A case of Lingual thyroid, the suprahyoid approach.
J Pak Inst Med Sci Jan ;6(1,2):376-9.

The lingual thyroid is an uncommon entity. It may be managed medically but failure of medical management may necessitate surgical removal. Different approaches described are: Transhyoid, lateral cervical, trans-oral, midline mandibulo-labial-glossotomy. We report our experience with the management of a case of lingual thyroid which was operated via a suprahyoid approach. It is felt that it is, a convenient and better approach.
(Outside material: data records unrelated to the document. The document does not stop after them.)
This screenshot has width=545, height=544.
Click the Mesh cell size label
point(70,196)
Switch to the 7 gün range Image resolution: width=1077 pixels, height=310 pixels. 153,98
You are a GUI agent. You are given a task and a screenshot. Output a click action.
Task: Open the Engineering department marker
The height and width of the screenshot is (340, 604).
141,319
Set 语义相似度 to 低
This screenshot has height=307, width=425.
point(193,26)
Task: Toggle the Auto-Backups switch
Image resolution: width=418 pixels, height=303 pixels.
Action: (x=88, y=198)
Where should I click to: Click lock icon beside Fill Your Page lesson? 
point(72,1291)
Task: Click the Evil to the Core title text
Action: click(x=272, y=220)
Case Report: A 30 years old female presented in April 1994 with progressive dysphagia for solids and feeling of a lump in the throat for 10 years, dysarthria and nocturnal dysponea for 2 years. There were no other symptoms. On clinical examination a large rounded, reddish smooth, firm, nontender and mobile mass was preseent on the tongue base. Other E.N.T. and systemic examination was un-remarkable. She was diagnosed as a case of lingual thyroid. Thyroid scan showed an area of isotope uptake at the base of the tongue only. No thyroid tissue was visualized in the neck. T3, T4, & TSH levels were within normal limits. Other investigations (like Blood complete picture, ESR, Urine test, X-Ray chest, ECG, Blood urea and serum electrolytes) were also within normal limits. She was given a trial of thyroxine replacement therapy for four months but the lingual thyroid did not regress in size. Therefore she was evaluated and prepared for surgery. On 5th Sept. 1994, the mass was excised via a suprahyoid approach under general anaesthesia. A skin crease incision was given at the level of hyoid bone extending from one greater cornu to the other. After elevating the subplatysmal flap, suprahyoid muscles were separated from the body of the hyoid bone and after entering into the vallecula, the lingual thyroid was excised under direct vision and wound was closed in layers. A Haemovac drain was put in. The whole specimen measuring 6 x 7 x 0.5 cm and weighing 30 grams was submitted for histopathology which showed normal thyroid tissue. There was no evidence of malignancy. The drain was removed on 3rd and skin stitches on 7th postoperative day. The post operative recovery was good and she is doing well after 8 months of follow-up.